La figure latente des dames de nage s'est ici absentée.
Nages : c'est le lieu homonyme d'un ressourcement de la peinture,
renvoyant à cette origine fondatrice, lorsqu'après
une interruption de plusieurs années, l'oeuvre personnelle
de Monique Frydman est née "de façon très
narcissique" de la quête d' "une individualité
spirituelle propre à travers la représentation
charnelle et son inlassable questionnement. Mais Si une part
essentielle de la peinture consiste à ériger ce
corps possible dans lequel se construit le sujet, une autre consiste
à "laisser choir beaucoup de choses" pour s'ouvrir
à "une autre conscience de soi " (8) que le
travail délivre. Vocation du peintre à augmenter
l'être. Desserrer l'emprise. Déplacer les contours,
en vue de quelque dépassement.
Ce dessaisissement de soi-même que l'oeuvre requiert, pour
le peintre comme pour le spectateur du tableau, j'y vois l'enjeu
ascétique des Sombres. Le recours au gabarit intensifie
à l'évidence, jusqu'à en faire le sujet
exclusif du tableau, cette "neutralité active"
qui, selon Jabès, détermine le choix du support
ou de l'outil pour le peintre.
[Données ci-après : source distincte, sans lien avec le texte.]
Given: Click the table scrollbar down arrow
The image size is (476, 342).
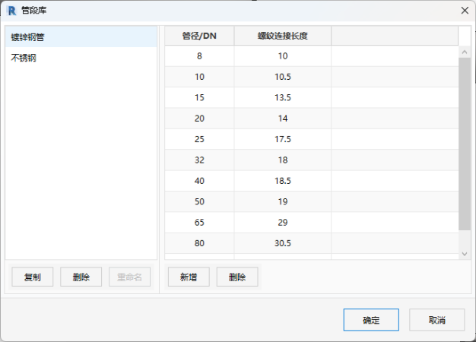Looking at the screenshot, I should 465,253.
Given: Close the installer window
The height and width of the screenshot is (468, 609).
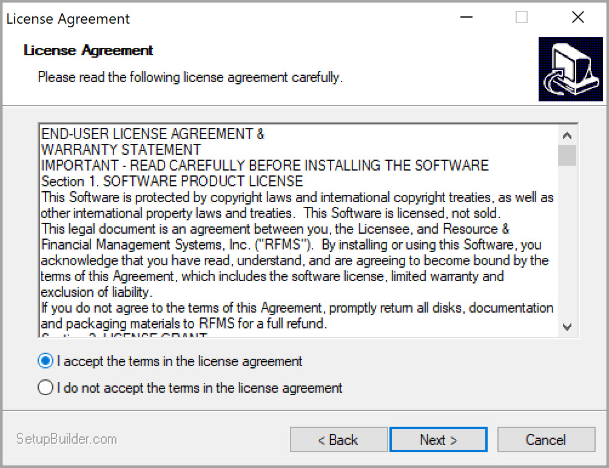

Il actualise dans la récurrence
de son faux pattern la dynamique de "dépositions"
et d' "enlèvements " (9) à l'oeuvre dans
tout le travail de Monique Frydman, depuis les arrachages-collages
de papiers de soie dès la fin des années 70 jusqu'aux
empreintes de cordages de 94-95. Jamais pourtant elle n'aura
accédé à une telle économie dans
la réalisation ni à l'exclusion aussi radicale
de la figure consubstantielle au tableau. Traquant dans quelque
défaillance décorative le travail déchirant
de la grâce. Quelque évidence enfin solidaire et
plurielle.
L'oeuvre accédant ainsi à une forme temporaire
de dénouement, des inflexions de l'étoffe
- la problématique baroque de la chair qu'évoque
Monique Frydman au sujet de de Kooning - à l'étoffe
même de l'inflexion. Hasarder ici cette hypothèse:
le S manquant de Nage(s) dans le titre générique
de 94-5 ferait retour dans le S final des Sombres sans
pour autant boucler la boucle, signe crypté - "lien
inconscient" dirait Coleridge - de cette double postulation
du peintre traquant dans l'achèvement du tableau l'avènement
des origines et dans son propre accomplissement une conscience
universelle, ou encore dans la pluralité manifeste de
la série la transfiguration d'un corpus. "Lien
inconscient" qui signe le lieu d'une disparition multiple,
la disparition comme seul lieu de naissance. Chiffre en miroir
relayant dans la graphie du titre la triple spirale du gabarit,
"ombre" fléchie entre les deux signes séparés
de sa torsion infinie.
Telles, Les Sombres, Spectres majuscules (veine torse
et retorse) mèches d'une (autre flamme arabesque Circonvoluée
Circuit) des courbes et Stases des fonds formant algues et méandreS
Spasme ancien Peinture de liens Peinture de liants Peinture sur
lin ouvrée ouverte L'oeuvre fléau d'insoluble tendresse.